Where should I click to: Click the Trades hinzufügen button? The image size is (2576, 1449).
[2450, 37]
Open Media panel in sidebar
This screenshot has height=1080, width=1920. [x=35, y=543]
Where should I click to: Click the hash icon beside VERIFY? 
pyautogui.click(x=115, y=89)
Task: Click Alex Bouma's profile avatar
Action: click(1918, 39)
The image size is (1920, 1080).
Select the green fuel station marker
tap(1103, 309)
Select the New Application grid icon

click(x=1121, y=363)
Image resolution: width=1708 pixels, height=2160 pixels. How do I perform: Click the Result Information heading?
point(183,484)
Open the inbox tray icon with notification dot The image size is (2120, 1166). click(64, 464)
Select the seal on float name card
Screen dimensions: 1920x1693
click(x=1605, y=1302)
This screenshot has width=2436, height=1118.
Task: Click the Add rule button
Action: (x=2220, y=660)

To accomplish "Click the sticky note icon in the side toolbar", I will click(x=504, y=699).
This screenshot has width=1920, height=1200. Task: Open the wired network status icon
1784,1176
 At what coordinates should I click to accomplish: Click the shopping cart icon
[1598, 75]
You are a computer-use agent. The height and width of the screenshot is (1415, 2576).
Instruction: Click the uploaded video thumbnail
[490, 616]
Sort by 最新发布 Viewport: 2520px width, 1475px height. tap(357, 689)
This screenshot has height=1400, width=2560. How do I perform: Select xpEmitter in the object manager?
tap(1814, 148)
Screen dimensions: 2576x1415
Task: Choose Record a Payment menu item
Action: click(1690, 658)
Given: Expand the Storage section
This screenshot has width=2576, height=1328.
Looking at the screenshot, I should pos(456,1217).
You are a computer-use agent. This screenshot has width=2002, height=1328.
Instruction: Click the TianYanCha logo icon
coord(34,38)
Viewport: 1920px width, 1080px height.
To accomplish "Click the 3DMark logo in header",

### What is required
When a line among the entries contains "Viewport", pull that line out.

### Response
Sort by 最新发布 Viewport: 2520px width, 1475px height. tap(357, 689)
Viewport: 1920px width, 1080px height.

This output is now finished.